Già maestro del Realismo, Gogol’ Nikolaj Vasil’evic (Sorocincy, 1809 – Mosca 1852) si distinse per la grande capacità di raffigurare situazioni satirico-grottesche sullo sfondo di una desolante mediocrità umana, o di quella che è stata definita pošlost’ con uno stile visionario e fantastico tanto da essere definito da molti critici un precursore del Realismo magico.

Tra le opere più significative si ricordano i racconti Taras Bul’ba (1834) e Arabeschi (1835), la commedia L’ispettore Generale (1836), la raccolta I Racconti di Pietroburgo (1842) e il romanzo Le anime morte (1842). 

Nel 1831 esce la prima parte di Veglie alla fattoria presso Dikan’ka (il suo ingresso nel mondo letterario pietroburghese) che gli frutta l’incontro con Puskin. Poco dopo accetta una cattedra di storia all’Istituto Pedagogico della capitale. Nel 1832 esce la seconda parte di Veglie: è la consacrazione ufficiale. Nel 1836 va in scena a Pietroburgo L’ispettore , opera scritta in pochi mesi. È la prima commedia portata a termine.

Il teatro gogoliano riprende il discorso dei racconti pietroburghesi: non è l’uomo a essere malvagio, è la società a renderlo tale: non è Chlestakov a spacciarsi per ispettore bensì la corrota burocrazia di una non meglio identificata piccola provincia russa a imporgli quel ruolo. La prima rappresentazione de L’Ispettore lo convince di aver totalmente fallito il suo scopo: era stato considerato soltanto un autore comico, il cui solo scopo era divertire e basta. Deluso e amareggiato Gogol’ parte per l’estero.

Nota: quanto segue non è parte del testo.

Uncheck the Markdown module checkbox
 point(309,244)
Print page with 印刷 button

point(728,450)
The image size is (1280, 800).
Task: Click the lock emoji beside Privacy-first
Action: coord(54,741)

Si stabilisce a Roma dove si dedica totalmente alla stesura de Le anime morte. Ne esce un giudizio d’insieme sulla società russa del tempo, che finisce col diventare simbolo della società umana: tutto comporre a impedire lo sviluppo delle autentiche qualità dell’uomo, tutto determina e accelera il processo di degenerazione spirituale cui l’uomo è già per sua natura predisposto. Il primo volume di Anime morte esce nel 1842 suscita l’entusiasmo della critica e del pubblico. Ma la salute fisica e psichica dell’autore sono già compromesse. Brucia nel 1845 ciò che aveva scritto del secondo volume, mentre la critica lo attacca violentemente. L’inquietudine e l’insoddisfazione lo spingono a una adesione sempre più stretta alla fede cristiana, e il conflitto con la sua attività di scrittore diviene insostenibile. Muore il 21 febbraio 1852.